Hackers in the Box

HITB Amsterdam 2017 Day #1 Wrap-Up

I’m back in Amsterdam for the 8th edition of the security conference Hack in the Box. Last year, I was not able to attend but I’m attending it for a while (you can reread all my wrap-up’s here). What to say? It’s a very strong organisation, everything running fine, a good team dedicated to attendees. This year, the conference was based on four(!) tracks: two regular ones, one dedicated to more “practical” presentations (HITBlabs) and the last one dedicated to small talks (30-60 mins).

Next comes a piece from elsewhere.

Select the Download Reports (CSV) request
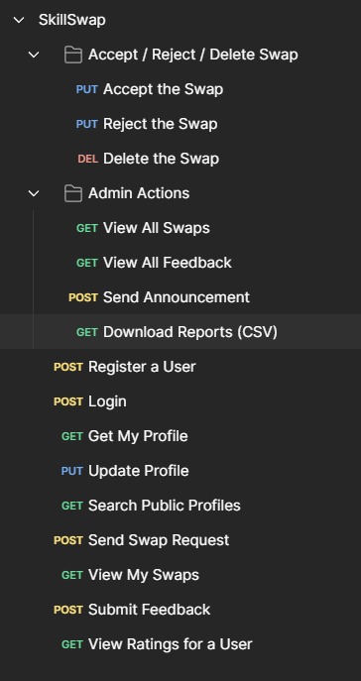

Elly van den Heuvel opened the conference with a small 15-minutes introduction talk: “How prepared we are for the future?”. Elly works for the Dutch government as the “Cyber Security Council“. She gave some facts about the current security landscape from the place of women in infosec (things are changing slowly) to the message that cyber-security is important for our security in our daily life. For Elly, we are facing a revolution as big as the one we faced with the industrial revolution, maybe even bigger. Our goal as information security professional is to build a cyber security future for the next generations. They are already nice worldwide initiatives like the CERT’s or NIST and their guidelines. In companies, board members must take their responsibilities for cyber-security projects (budgets & times must be assigned to them). Elly declared the conference officially open 🙂

The first-day keynote was given by Saumil Shah. The title was “Redefining defences”. He started with a warning: this talk is disrupting and… it was! Saumil started with a step by to the past and how security/vulnerabilities evolved. It started with servers and today people are targeted. For years, we have implemented several layers of defence but with the same effect: all of them can be bypassed. Keep in mind that there will be always new vulnerabilities because products and applications have more and more features, are becoming more complex. I really liked the comparison with the Die Hard movie: It’s the Nakatomi building: we can walk through all the targets exactly in the movie when Bruce Willis travels in the building. Vendors invent new technologies to mitigate the exploits. There was a nice reference to the “Mitigator“. The next part of the keynote was focusing how the CISO daily job and the fight against auditors. A fact: “compliance is not security”. In 2001, the CIO position was split in CIO & CISO but budgets remained assigned to the CIA as “business enabler”. Today, we should have another split: The CISO position must be divided in CISO and COO (Compliance Officer). His/her job is to defend against auditors. It was a great keynote but the audience should be more C-level people instead of “technical people” who already agree on all the facts reviewed by Saumil. [Saumil’s slides are available here]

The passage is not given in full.